The past few months, I’ve been busied with looking for a new home. Unfortunately, with home buying comes specials, taxes, financing rates, and a myriad of other calculations—the house price means nothing.
For example, if a home was 150,000$ with no specials, chances are the payment would be less than a home that’s 135,000$ with 15 years of specials left (~15,000$, or 1000$ per year), at least until that 15 year period is over.
But, walking through models and with an agent—how can you calculate that right off the bat? My agent has a spiffy little calculator that does it, but can’t figure in Homeowner’s Dues or Specials, just PITI. Well, I’m a developer—I just needed to develop something!
So began my first venture into creating a Windows Mobile 6 application. I’ve had my T-Mobile HTC Wing. It’s not a super fancy “all in one,” but I really like it. What I liked most, when I purchased it, was that I could develop .NET apps for it—I just never (until now) had a good reason.

Lessons Learned:
- The experience of developing for the Mobile platform (e.g. compact framework) is nearly identical to developing for Windows forms—the only difference is being limited to screen size.
- The screen resolution (inspite of what shows up on the emulator) does not mirror how it appears on the PDA—even when using the correct emulator and skin in Visual Studio. This may be a caveat to my Wing, who knows.
Beyond that, at least for this basic application, everything’s the same. Drag your text boxes, labels, and other controls onto the form, then add logic into the events.
Things I Need To Work On:
- Using multi-form “forms”—how can I popup a box for more information?
- How can I add a .config file with the application and read/write to it?

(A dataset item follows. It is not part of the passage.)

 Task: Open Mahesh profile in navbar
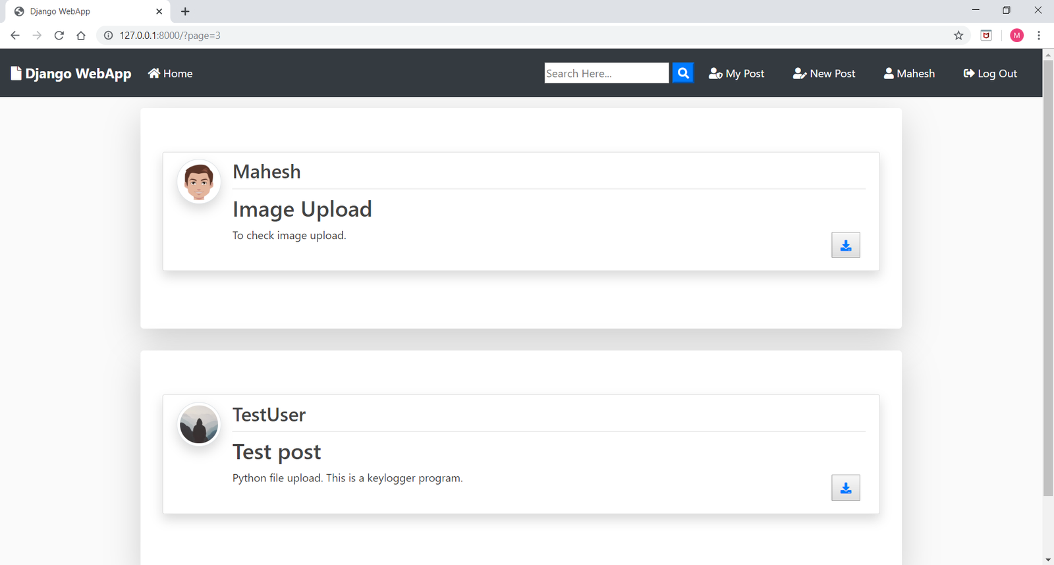[909, 74]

- How can I save information and settings?
- How do I get applications to show up on the Programs menu?
Easy things to research—just haven’t had time.
Also, for those interested, here’s the mortgage forumla based on the Excel PMT formula and rehashed to be used in .NET. This calculates PITI, then adds in specials, homeowner’s dues, etc. based on the term of the loan etc. I’ve bolded the important part. Spacing and usage of the Math.Pow method is required (since C# doesn’t support the ^ operator).
The 20% check mark calculates a downpayment that ensures avoiding mortgage insurance (which is a TOTAL waste of money since it simply ensures the lender, not you). CalculateDownPayment() returns 20% of the entered value.
NOTE: I’m sure I could refactor and get fancy—but for something this simple, there’s not a lot of value. As I add (if I am house shopping THAT long to NEED to) features, I may split things up.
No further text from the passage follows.